Sunday, March 14, 2021

Spring And Shit Like That


Another perfectly gorgeous day here in North Florida. The azaleas may turn out to be stunning after all. I've got a bush of them in the back yard right by the HVAC unit that's never done much but in the last year I've been throwing scraps out there so that the chickens will scratch around, get rid of the encroaching border grass, fertilize with their poop and work whatever they don't eat into the dirt where it breaks down as compost. 



That has worked nicely. 

The horrible, awful, dreadful invasive Bradford pears are blooming and as much as I can't stand them, their blossoms do look like white, puffy clouds now. 


Especially against the huge, glossy green leaves of the magnolia. 
Soon it will be time for it to bloom and how happy that makes me. The wisteria should be purpling up quickly now too. 
The native Buckeye that I planted has starting flowering. 


Its baby is doing well. I check on it every day and clear away the ferns and anything else growing around it so that it won't be choked out. I cannot tell you how much that little volunteer thrills me.

******************************

== What this exercise asks ==
A – For each statement about the post about spring in North Florida, say yes or no to whether it agrees with the post, and quote the words that decide it. (i) The azalea bush stands next to the HVAC unit. (ii) The magnolia is already blooming. (iii) The writer is fond of the Bradford pears.
B – Render this sentence from the post about spring in North Florida in Spanish: "I check on it every day and clear away the ferns and anything else growing around it so that it won't be choked out."
C – Pick up the post about spring in North Florida after its final sentence and carry it on for a few more sentences.
The records that come next have no connection to the post about spring in North Florida.

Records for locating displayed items

******************************

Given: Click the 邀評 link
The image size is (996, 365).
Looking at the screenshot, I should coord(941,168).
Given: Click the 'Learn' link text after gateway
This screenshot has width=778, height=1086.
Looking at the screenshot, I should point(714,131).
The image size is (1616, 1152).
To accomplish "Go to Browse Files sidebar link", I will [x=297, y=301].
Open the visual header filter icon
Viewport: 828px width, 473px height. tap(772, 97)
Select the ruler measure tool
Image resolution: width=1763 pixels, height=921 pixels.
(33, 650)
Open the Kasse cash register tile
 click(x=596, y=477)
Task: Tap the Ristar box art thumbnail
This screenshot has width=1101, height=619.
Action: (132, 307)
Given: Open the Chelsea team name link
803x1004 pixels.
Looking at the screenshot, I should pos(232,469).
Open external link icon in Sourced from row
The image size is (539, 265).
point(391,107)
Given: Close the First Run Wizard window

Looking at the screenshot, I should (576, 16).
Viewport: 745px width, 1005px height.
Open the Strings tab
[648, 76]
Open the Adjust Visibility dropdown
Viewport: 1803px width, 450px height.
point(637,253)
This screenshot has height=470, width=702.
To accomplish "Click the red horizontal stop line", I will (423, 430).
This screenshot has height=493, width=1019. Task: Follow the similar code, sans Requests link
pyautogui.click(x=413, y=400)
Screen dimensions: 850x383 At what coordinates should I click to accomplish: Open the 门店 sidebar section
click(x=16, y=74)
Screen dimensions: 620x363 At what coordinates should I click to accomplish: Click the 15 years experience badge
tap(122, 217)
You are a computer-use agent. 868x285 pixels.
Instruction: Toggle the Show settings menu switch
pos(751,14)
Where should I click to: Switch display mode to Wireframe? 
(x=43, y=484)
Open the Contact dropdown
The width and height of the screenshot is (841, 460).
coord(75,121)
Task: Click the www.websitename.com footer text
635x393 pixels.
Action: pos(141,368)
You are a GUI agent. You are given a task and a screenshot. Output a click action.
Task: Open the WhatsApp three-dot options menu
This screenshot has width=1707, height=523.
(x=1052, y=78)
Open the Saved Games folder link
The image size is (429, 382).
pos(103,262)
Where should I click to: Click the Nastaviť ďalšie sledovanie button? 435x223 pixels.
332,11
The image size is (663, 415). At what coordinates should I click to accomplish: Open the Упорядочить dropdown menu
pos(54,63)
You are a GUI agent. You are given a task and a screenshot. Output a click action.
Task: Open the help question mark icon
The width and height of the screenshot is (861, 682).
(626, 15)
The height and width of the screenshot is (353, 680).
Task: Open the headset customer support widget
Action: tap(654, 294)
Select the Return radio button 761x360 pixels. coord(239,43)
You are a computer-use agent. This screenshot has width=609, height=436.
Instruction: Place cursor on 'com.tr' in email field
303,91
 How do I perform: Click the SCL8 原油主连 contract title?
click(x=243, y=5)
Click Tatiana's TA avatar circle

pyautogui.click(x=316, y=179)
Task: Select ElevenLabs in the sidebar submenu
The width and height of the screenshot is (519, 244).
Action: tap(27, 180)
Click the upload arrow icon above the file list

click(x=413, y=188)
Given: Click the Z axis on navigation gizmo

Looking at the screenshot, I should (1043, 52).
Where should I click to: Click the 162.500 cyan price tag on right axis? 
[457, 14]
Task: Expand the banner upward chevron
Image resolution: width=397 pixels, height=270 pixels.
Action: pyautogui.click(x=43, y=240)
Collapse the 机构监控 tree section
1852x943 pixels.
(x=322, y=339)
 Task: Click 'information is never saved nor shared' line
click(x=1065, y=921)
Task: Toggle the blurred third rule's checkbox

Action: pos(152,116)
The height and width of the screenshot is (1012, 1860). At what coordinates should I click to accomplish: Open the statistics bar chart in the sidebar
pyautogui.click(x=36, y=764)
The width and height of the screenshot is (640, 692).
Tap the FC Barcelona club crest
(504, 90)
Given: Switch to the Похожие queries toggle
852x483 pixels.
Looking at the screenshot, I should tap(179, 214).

******************************

== Answers provided ==
A –
(i) Yes: "I've got a bush of them in the back yard right by the HVAC unit"
(ii) No: "Soon it will be time for it to bloom"
(iii) No: "as much as I can't stand them"

B – Lo reviso todos los días y quito los helechos y cualquier otra cosa que crezca a su alrededor para que no quede ahogado.

C –
I went out to the garden and weeded for about half an hour and then put down my trowel and said, "That's enough." I don't know what the hell I'm going to do this summer when it actually gets hot. It's not even so much that I can't bear it, it's more that I just don't want to. I was texting two of my best and dearest friends from nursing school today and I told them that I have become a very cranky old woman. 
One of them replied, "You???? Nah..."
It's like she still knows me. 
She does. 

Here's a picture I took in my kitchen of another string of pots. Bigger pots, but still smallish. I bought these in Cozumel at the mercado. 


The lovely and valuable Senor y Senora came from some thrift store, no doubt. I have no memory of when or where. Owen used to insist that they were his mama and his daddy when he was a tiny boy so that's how I always think of them. 

We changed our clocks back last night. No, wait. Forward. We changed them forward. I get so confused. For at least a week I'll be saying to myself, "The clock says five o'clock but it's really four o'clock..."
I woke up this morning and my phone (which of course is magical) had changed the time on by itself and it said that it was 1:00 a.m. and I was like, "But I went to sleep at 11:00 and that was 12:00 in DST so...wait a minute. Have I actually been asleep?"
I have figured that out today but in my groggy state I was almost convinced I was in Bizarro World which is not far from the truth.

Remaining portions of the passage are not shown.